Actionability, the final criterion, is multifaceted. It takes into account the state of available and actionable evidence, and the ability to improve health and well-being at a cost that is considered a good value. Actionability is informed by the foundational principle that “promoting and achieving the nation’s health and well-being is a shared responsibility that is distributed across the national, state, tribal, and community levels, including the public, private, and not-for-profit sectors,” and the plan of action to develop and make available “affordable means of health promotion, disease prevention, and treatment.”
Description of Application
Phase 1 is a focused assessment that applies a set of four criteria to each core objective in Healthy People 2030. A quantitative approach helps identify the initial set of potential LHI candidates. All core objectives would be assessed according to each criterion on a scale of 1 (not important) to 10 (very important). A cumulative score would be calculated across the four criteria, ranging from 4 (least important) to 40 (most important). Those core objectives with the highest ranked scores would be considered as candidates for the pool of possible LHIs for Healthy People 2030.
The pool of possible LHIs that emerges from phase 1 would then be subjected to an additional set of criteria before the final LHIs for Healthy People 2030 are selected. The phase 2 criteria should be applied with the important assumption that the LHIs are to be viewed as a group. Individuals who apply these criteria to select the LHIs should assure the following:
- The LHIs represent a balanced portfolio or cohesive set of indicators of health and well-being across the life span.
- The LHIs are balanced between common, upstream root causes of poor health and well-being and measures of high-priority health states.
- The LHIs are amenable to policy, environmental, and systems interventions at the local, state, tribal, and national levels.

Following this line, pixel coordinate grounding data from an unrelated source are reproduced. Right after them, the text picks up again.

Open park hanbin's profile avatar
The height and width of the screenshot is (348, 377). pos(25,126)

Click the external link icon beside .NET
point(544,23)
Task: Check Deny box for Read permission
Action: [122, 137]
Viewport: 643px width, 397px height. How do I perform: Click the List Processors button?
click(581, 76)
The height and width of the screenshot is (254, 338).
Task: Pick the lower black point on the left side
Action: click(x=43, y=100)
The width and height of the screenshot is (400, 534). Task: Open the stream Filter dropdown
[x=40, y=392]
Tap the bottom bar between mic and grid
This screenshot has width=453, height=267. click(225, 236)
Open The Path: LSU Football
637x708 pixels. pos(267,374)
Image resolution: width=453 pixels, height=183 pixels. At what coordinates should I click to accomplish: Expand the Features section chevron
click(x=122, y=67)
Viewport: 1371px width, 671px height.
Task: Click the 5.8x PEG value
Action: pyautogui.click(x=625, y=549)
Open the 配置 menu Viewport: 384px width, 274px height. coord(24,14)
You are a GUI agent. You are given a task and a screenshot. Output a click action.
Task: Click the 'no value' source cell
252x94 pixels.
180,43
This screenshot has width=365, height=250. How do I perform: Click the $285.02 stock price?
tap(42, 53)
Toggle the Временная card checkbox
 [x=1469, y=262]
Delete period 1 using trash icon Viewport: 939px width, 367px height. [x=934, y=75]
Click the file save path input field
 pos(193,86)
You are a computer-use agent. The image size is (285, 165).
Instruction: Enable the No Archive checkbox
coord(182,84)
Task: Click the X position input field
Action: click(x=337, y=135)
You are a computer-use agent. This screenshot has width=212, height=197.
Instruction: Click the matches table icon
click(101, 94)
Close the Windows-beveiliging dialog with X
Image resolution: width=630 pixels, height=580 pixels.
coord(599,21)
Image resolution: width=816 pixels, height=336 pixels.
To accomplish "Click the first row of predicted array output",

- The LHIs are understandable and will resonate with diverse stakeholders to drive action.
Considerations for phase 2 reinforce the foundational principles upon which Healthy People 2030 is based. They also reflect the Healthy People 2030 vision—“a society in which all people can achieve their full potential for health and well-being across the life span”—with the intent of attaining lives free of preventable disease, disability, injury, and premature death. Achievement of balance between upstream root causes and measures of high-priority health states in the final set of the LHIs can be guided by the foundational principle that “healthy physical, social, and economic environments strengthen the potential to achieve health and well-being.” The final two criteria in phase 2 emphasize the importance that the LHIs as a set resonate with diverse stakeholders who must take action. This notion is specified in the foundational principle “promoting and achieving the nation’s health and well-being is a shared responsibility that is distributed across the national, state, tribal, and community levels, including the public, private, and not-for-profit sectors,” and the centrality of Healthy People 2030 as “a component of decision making and policy formulation across all sectors.”
Description of Application
Unlike the core objectives, the LHIs do not exist in isolation from one another. Therefore, an additional assessment of the LHIs as a group is
warranted. In this second phase, those who apply the additional criteria listed above would then evaluate the proposed set of the LHIs as a whole. As various sets of potential LHIs are constructed during this phase, it is likely and indeed recommended that iterative movement between phase 1 and phase 2 take place until the final set of the LHIs is selected. For example, it is possible that what emerges from the initial phase 1 process may not adequately balance the upstream root causes of poor health and well-being and measures of high-priority health states. It is also possible that the set would not resonate sufficiently across stakeholders to drive action.